To quantify the importance of ICU beds in reducing fatality, the expected number of fatal cases in the hypothetical scenario that no cap existed on the number of ICU bed, was compared with the actual number of fatal cases. Such expected number of fatal cases was estimated using the number of confirmed cases and an average CFR value calculated from the days prior to reaching the cap of ICU beds. This CFR number was ~8.45% as can be construed from Fig. 1a. The resulting expected number of fatal cases is shown in Fig. 1c, which follows the actual number of fatal cases, before ICU bed cap is reached, but remains below the actual number of cases ever since. The numbers for actual fatal cases, the expected fatal cases as well as the number of cases that receive intensive care are used to quantitatively estimate the effect of shortage of ICU beds on exacerbation of fatality rate.
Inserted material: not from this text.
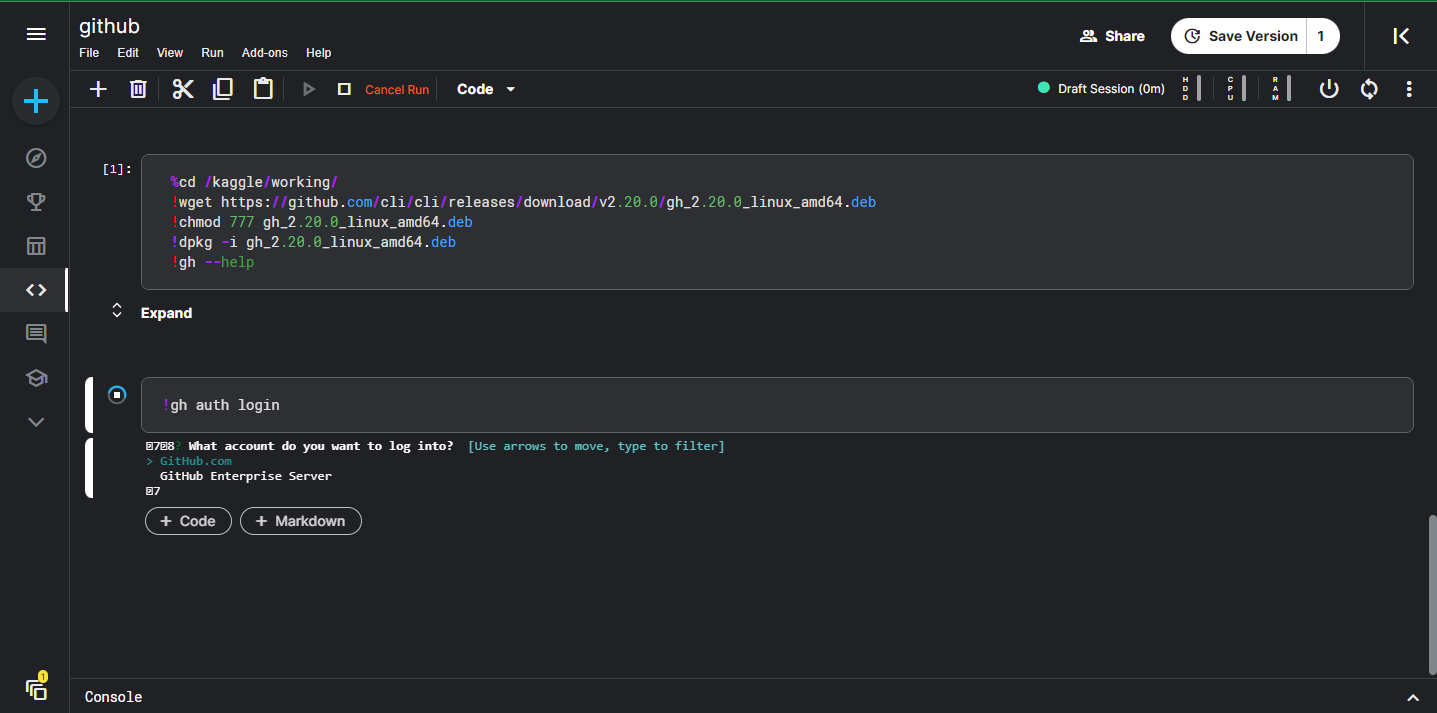Cut the cell with scissors icon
For this purpose, the fatality rate was estimated for critical cases who did not have access to standard ICU beds and was compared with that of those who had access to them, which are assumed to form ~40% of the cases.
This result is presented in Fig. 1d. Note that, as opposed to the fatality rate for the group that had access to ICU beds, the fatality rate of the group that did not have access to ICU is graphed only after March 8. The reason for doing so is that, the latter group essentially was non-existing before March 8, as the cap of ICU beds was not reached yet. The fatality rate for the group, without access to ICU, spiked to ~96% right after the cap was reached and slowly stabilized at ~76%. This means that the chance of living for cases in need of intensive care, but not having access to it, was only about ~24% as opposed to the ~60% chance of living for the group that received the intensive care. The fatality rate of the group with no intensive care never reached 40%.
New York
Based on an 82% occupancy rate for ICU beds in New York, as reported in Wunsch et al. [25], we have estimated the number of available ICU beds in New York to be 850. Similar to Lombardy’s case, by assuming a 40% fatality rate for critical cases who receive intensive care, it is estimated that the cap of health care is reached when the fatality cases are 340, which occurs on March 26. Figure 1b depicts the CFR for New York over time. Interestingly, it is evident, that on March 26, there is a sudden raise in CFR value, which supports the hypothesis that reaching health care cap immediately exacerbates CFR.